▸ **What the exercise asks**: Gather each line in the entries that includes the string "option".

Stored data
-- -- --

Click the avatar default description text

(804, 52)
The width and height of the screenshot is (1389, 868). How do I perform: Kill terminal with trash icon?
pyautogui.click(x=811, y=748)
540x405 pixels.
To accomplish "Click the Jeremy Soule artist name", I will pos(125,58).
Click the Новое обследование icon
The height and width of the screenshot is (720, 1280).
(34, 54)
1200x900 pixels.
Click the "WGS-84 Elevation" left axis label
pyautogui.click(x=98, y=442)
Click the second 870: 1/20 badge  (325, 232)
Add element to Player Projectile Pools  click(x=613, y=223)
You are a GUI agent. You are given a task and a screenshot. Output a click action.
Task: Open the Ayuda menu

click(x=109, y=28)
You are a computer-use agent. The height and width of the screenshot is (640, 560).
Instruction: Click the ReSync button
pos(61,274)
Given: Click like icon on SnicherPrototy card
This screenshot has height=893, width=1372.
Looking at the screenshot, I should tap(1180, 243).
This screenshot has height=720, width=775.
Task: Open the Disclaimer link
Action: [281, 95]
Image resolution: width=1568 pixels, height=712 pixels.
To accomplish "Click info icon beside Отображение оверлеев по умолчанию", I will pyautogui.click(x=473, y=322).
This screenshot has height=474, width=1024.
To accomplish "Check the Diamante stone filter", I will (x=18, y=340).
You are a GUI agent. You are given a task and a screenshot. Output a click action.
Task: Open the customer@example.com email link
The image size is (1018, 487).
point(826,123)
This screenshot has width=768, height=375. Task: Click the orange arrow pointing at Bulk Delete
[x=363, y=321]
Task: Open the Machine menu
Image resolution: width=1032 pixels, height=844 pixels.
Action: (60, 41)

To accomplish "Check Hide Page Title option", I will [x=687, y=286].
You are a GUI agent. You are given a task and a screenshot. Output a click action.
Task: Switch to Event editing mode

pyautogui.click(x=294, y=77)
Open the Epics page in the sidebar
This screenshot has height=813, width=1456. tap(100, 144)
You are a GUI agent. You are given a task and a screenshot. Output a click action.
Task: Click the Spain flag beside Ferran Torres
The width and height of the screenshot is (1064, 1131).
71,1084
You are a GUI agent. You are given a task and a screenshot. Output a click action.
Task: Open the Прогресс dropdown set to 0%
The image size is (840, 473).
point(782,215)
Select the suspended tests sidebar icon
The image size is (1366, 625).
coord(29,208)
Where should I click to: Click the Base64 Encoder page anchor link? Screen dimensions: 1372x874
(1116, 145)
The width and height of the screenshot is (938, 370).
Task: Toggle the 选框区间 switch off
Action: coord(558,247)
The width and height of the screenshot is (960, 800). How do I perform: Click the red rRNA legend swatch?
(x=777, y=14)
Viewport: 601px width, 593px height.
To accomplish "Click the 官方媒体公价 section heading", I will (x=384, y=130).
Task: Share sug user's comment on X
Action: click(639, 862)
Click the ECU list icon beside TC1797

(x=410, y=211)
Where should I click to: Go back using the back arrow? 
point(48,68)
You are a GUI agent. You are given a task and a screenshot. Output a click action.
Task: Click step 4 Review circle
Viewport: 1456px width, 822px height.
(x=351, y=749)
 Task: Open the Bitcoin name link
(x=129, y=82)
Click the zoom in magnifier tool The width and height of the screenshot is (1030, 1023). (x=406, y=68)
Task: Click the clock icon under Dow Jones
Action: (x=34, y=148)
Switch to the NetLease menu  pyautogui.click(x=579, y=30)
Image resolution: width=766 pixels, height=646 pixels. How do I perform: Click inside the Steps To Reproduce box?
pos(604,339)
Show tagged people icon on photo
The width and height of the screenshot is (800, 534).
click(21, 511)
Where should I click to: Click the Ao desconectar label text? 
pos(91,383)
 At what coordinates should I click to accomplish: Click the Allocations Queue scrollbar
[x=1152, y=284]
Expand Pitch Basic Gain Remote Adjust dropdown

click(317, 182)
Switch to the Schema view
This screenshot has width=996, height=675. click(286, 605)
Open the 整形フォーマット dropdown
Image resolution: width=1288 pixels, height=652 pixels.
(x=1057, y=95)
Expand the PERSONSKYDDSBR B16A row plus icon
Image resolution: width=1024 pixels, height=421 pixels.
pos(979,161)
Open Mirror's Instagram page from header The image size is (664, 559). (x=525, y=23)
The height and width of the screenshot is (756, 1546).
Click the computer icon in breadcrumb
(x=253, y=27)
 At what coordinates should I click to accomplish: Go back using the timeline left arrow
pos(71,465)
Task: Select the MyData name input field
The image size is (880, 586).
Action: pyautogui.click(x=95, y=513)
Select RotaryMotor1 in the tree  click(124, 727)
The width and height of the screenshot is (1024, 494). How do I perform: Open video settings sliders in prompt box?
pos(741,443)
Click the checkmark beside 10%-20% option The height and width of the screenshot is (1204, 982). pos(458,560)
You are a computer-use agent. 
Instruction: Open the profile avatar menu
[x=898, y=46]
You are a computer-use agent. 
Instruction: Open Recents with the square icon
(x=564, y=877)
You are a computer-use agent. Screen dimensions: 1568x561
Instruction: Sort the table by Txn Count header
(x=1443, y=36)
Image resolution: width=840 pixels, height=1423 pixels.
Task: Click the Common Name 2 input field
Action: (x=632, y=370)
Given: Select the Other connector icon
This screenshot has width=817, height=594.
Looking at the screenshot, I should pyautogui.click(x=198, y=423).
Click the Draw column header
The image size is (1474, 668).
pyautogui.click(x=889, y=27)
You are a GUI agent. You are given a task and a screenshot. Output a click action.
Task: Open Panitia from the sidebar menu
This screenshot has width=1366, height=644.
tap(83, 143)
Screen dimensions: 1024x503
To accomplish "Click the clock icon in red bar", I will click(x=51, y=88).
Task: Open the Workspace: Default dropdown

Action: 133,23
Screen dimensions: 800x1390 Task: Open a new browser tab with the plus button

-- -- --

▸ **Written answer**:
To accomplish "Check Hide Page Title option", I will [x=687, y=286].
Click the checkmark beside 10%-20% option The height and width of the screenshot is (1204, 982). pos(458,560)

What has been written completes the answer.